Radio Shack, which kids know today as a cell phone store that also carries a small variety of outdated electronics, overpriced cheaply made toys, and batteries for things called “wristwatches” (?) was once my absolute favorite place in the universe…and that was saying a lot considering that in a strip mall not far from my where my mom worked there was a Toys Я Us and a Chuck E. Cheese right next to each other. In fact, I grew up in a town with not one but two theme parks! But none of that could compare to Radio Shack.
It’s probably hard for someone from the always-online generation to understand this, but when I was young I actually coveted the Radio Shack catalog itself. You could probably argue that throughout my adolescence, it was my favorite book. I certainly spent more time staring at it than any textbook or novel. From humble switches, resistors, and soldering gear to the most cutting edge of “high tech” computer hardware, just about anything that captured my imagination could be found within its pages. That’s saying something too, considering that its rival for my affections, the Sears Wish Book, contained videogames and LEGO sets.
But here’s the thing, at Radio Shack back then, you could find everything you needed, including the knowledge, to program your own videogames. Today, they’d like you to come back and give them a second chance, and maybe gawk at a 3D printer that can build your own LEGO pieces. Well, I wish them luck with that.
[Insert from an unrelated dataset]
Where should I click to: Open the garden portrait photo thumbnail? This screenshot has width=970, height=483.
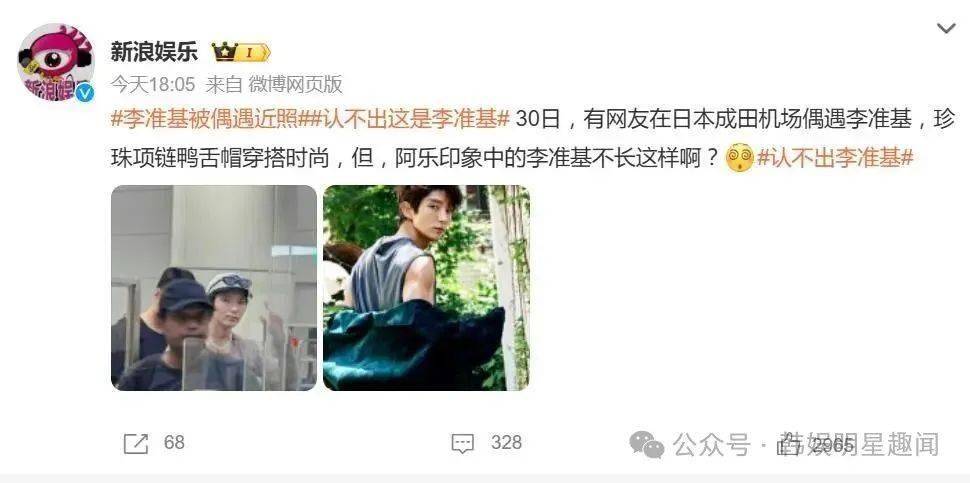(426, 288)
Their “Do It Together” rebranding campaign, a play on the “Do It Yourself” mantra, aims to sell twenty-first century young people on the idea that somewhere between ideas like those in Make Magazine and your local hackerspace, there’s a dreamy brick and mortar store full of amazing equipment and educated staff who can help them turn their visions into reality. Is that true? Well, it’s probably true, even after closing more than a thousand of their stores, most folks (especially in flyover country) still have better access to a Radio Shack than a public workspace where friendly hackers hang out. I’m skeptical, though, of the human side of this promise. After all, if not for human interaction, why ride your bike or bug your parents to take you someplace when your web browser can mail order anything you can think of?
Where exactly is Radio Shack going to find a staff of employees who even approach the level of know-how, experience, and “gives a damn” that staffed their stores of yesteryear?
Maybe all this self-reinvention hoopla is making some of their shareholders feel better for the time being, but personally I remain unconvinced and without much hope for the future of the “electronics store.” I think near major urban centers sure, awesome places like Fry’s will probably always exist (teetering ever on the very cliff face of thin profit margins) but for the rest of the country, there’s more likely only a Best Buy (teetering ever on the very limits of what can be considered legal in ripoffs, customer disservice, and general douchebaggery). If Radio Shack is going to pull off a renaissance, they’re going to need to do better than putting bored teens who got fed up working at Gamestop into red polo shirts. They’re going to need some real geeks, including some folks who at least remember HAM radio and Ohm’s Law.
I would love to be wrong though, after all, the store they’re claiming to want to be could be someplace I’d love to take my daughter someday…and more importantly there are millions of other kids whose lives could take a serious turn for the better if something so inspirational were a quick glance across from Claire’s Boutique or LIDS. But I’m really not sure that’s meant to be.
Prove me wrong, Radio Shack. The brilliant and unchallenged kids of the next generation are looking to you, out the windows of their parents’ vehicles in the strip mall parking lot. What are you prepared to do, to make them look up from their smartphones?